Topics: cross-Canal transportation, due process, treaty right of way, Canal Zone governance

Summary

Background

A Panamanian man who ran buses for 23 years says Canal Zone authorities pushed him out of business without notice. He held a Panama-issued license and ran routes that began and ended in Panama but crossed the Canal Zone. The Zone awarded all cross-Canal public transportation to a single Delaware corporation; the petitioner was later criminally convicted after losing access to those routes.

Reasoning

The core question raised was whether the Canal Zone’s action deprived this bus operator of fair procedures guaranteed by the Canal Zone’s Bill of Rights and whether his treaty-supported right to cross the Zone was improperly curtailed. The Supreme Court denied the petition for review, so it did not decide the legal merits.
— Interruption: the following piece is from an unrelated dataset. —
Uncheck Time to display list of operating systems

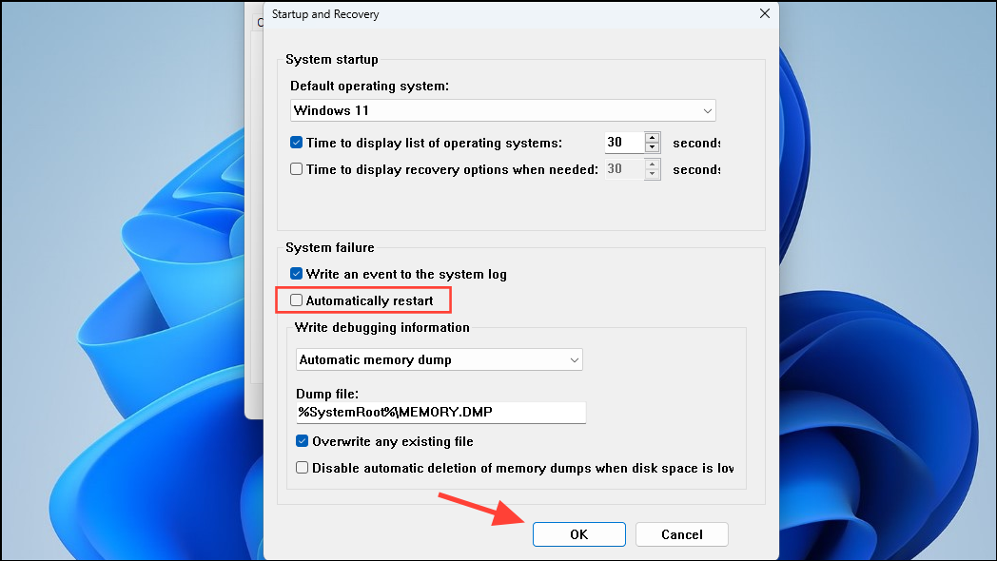pos(296,142)
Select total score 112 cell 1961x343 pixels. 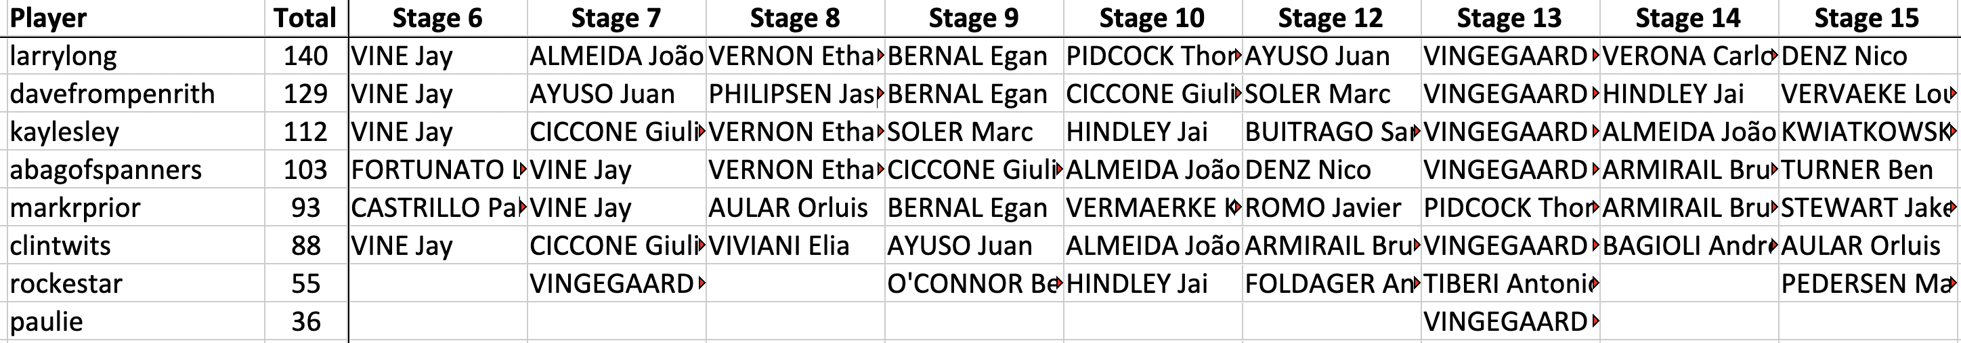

Justice Douglas dissented, arguing the petitioner had a treaty-backed right of way and that denying notice and a hearing violated the Zone’s due-process guarantees analogous to the U.S. Bill of Rights.

Real world impact

Because the Court refused to hear the case, the lower-court judgment and the exclusive contract remain in force, and the petitioner’s conviction stands. That outcome removed a long-time small operator from the market, affected his 30 employees, and left the practical enforcement of Canal Zone rules unchanged. The denial is not a ruling on the legal merits, so the substantive constitutional and treaty questions remain unresolved by the high court.

Dissents or concurrances

Justice Douglas would have reviewed or reversed the decision. He emphasized treaty protections for cross-zone travel, invoked the Canal Zone’s Bill of Rights, and criticized the Zone’s administration for denying basic notice and hearing rights.